__What to do__.
Rewrite the stretch of rows from the line containing "Task: Click the 签署中 status of row 1299" through the end of the rows, swapping "folder" for "directory" and leaving everything else unchanged. Leave the pictures out of your answer.

__Source material__.
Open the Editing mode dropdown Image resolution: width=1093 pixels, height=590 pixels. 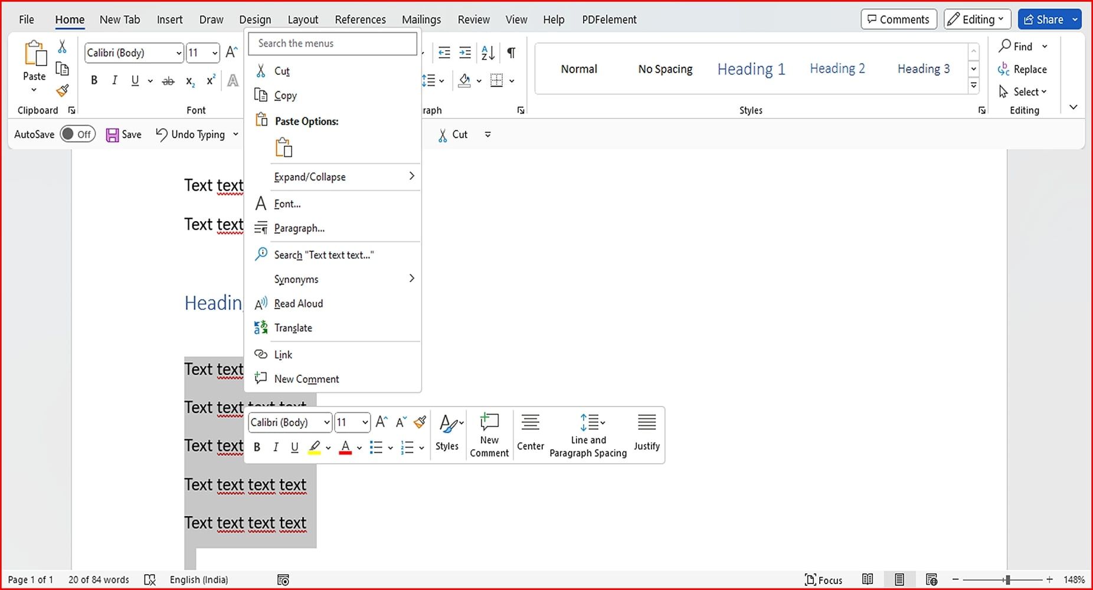[976, 19]
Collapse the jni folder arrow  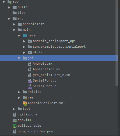pyautogui.click(x=19, y=58)
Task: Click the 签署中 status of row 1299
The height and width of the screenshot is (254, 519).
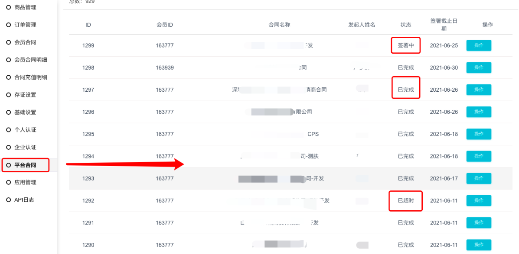Action: click(406, 45)
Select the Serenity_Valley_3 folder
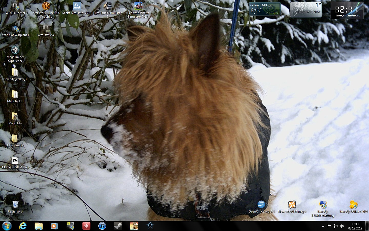 click(x=15, y=73)
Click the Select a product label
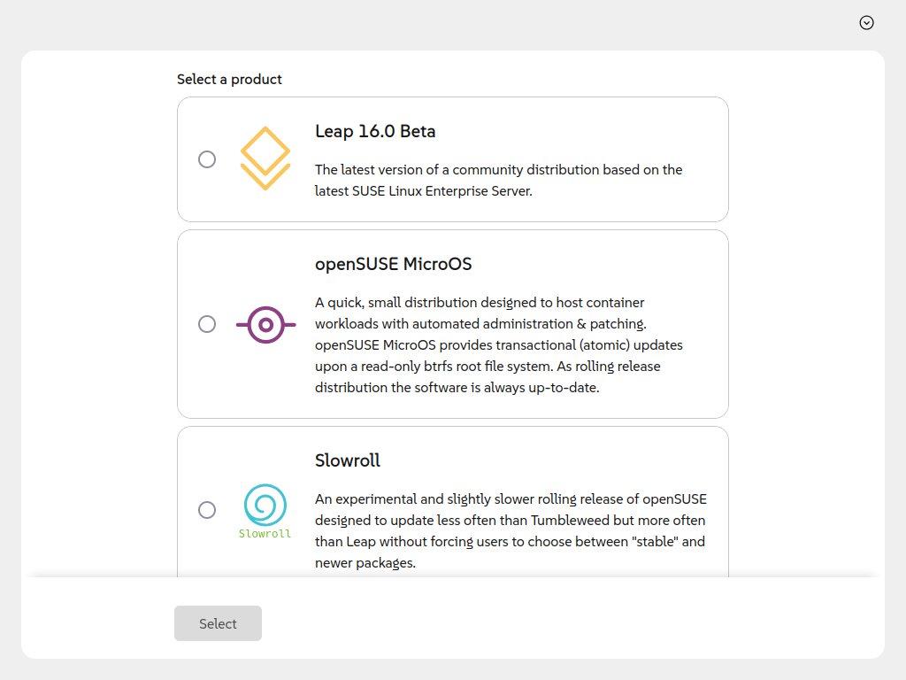The height and width of the screenshot is (680, 906). point(229,79)

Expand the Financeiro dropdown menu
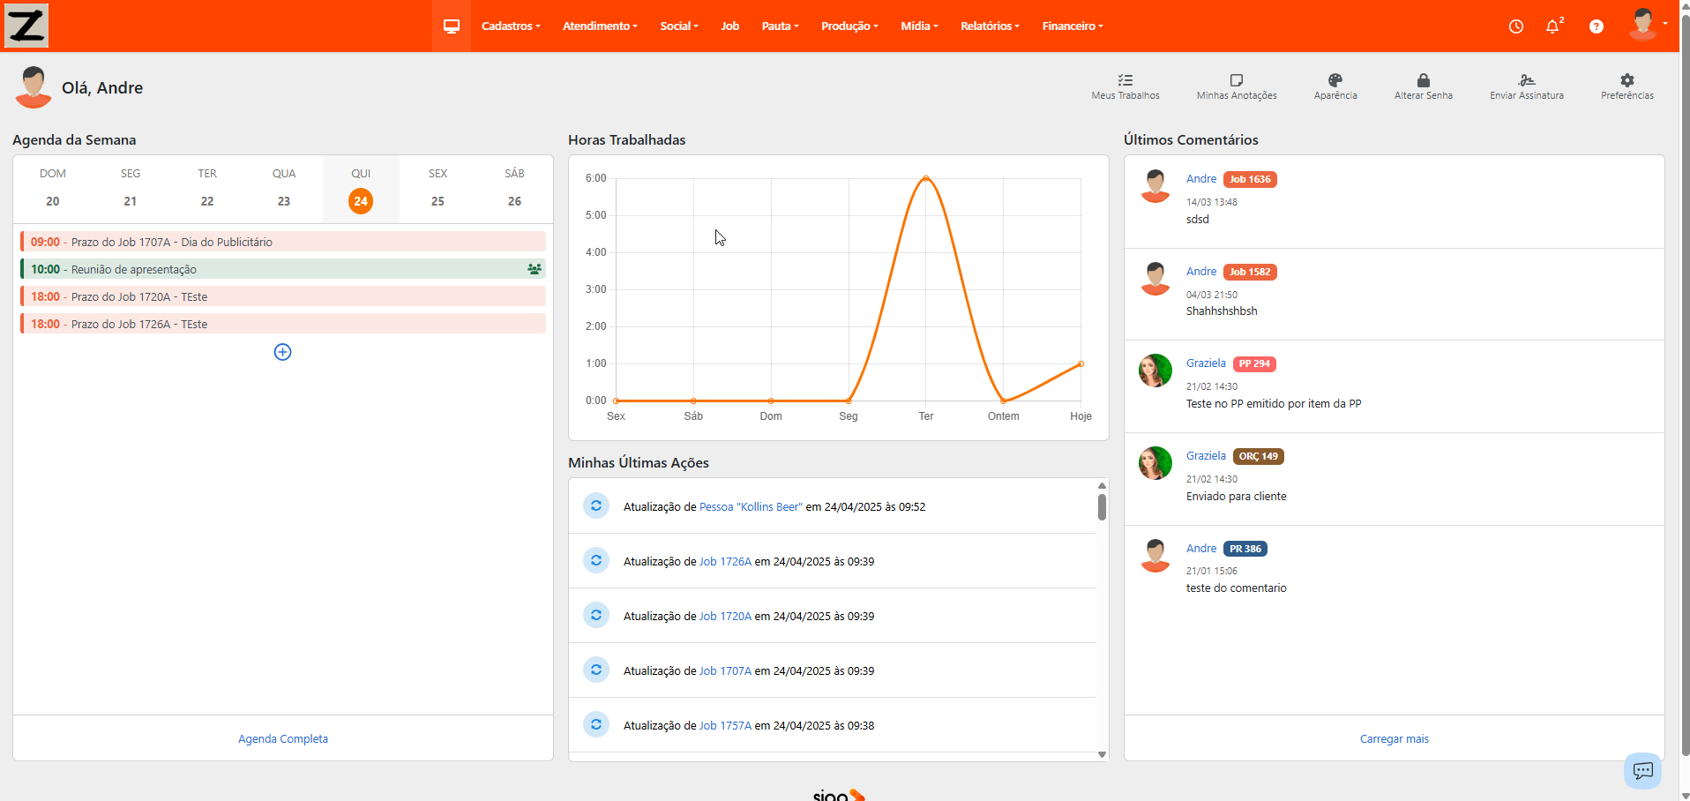click(x=1072, y=26)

__Final result__.
Task: Click the 签署中 status of row 1299
The height and width of the screenshot is (254, 519).
Action: click(406, 45)
Select the Serenity_Valley_3 directory
 click(x=15, y=73)
Click the Select a product label
The height and width of the screenshot is (680, 906). point(229,79)

Expand the Financeiro dropdown menu
click(x=1072, y=26)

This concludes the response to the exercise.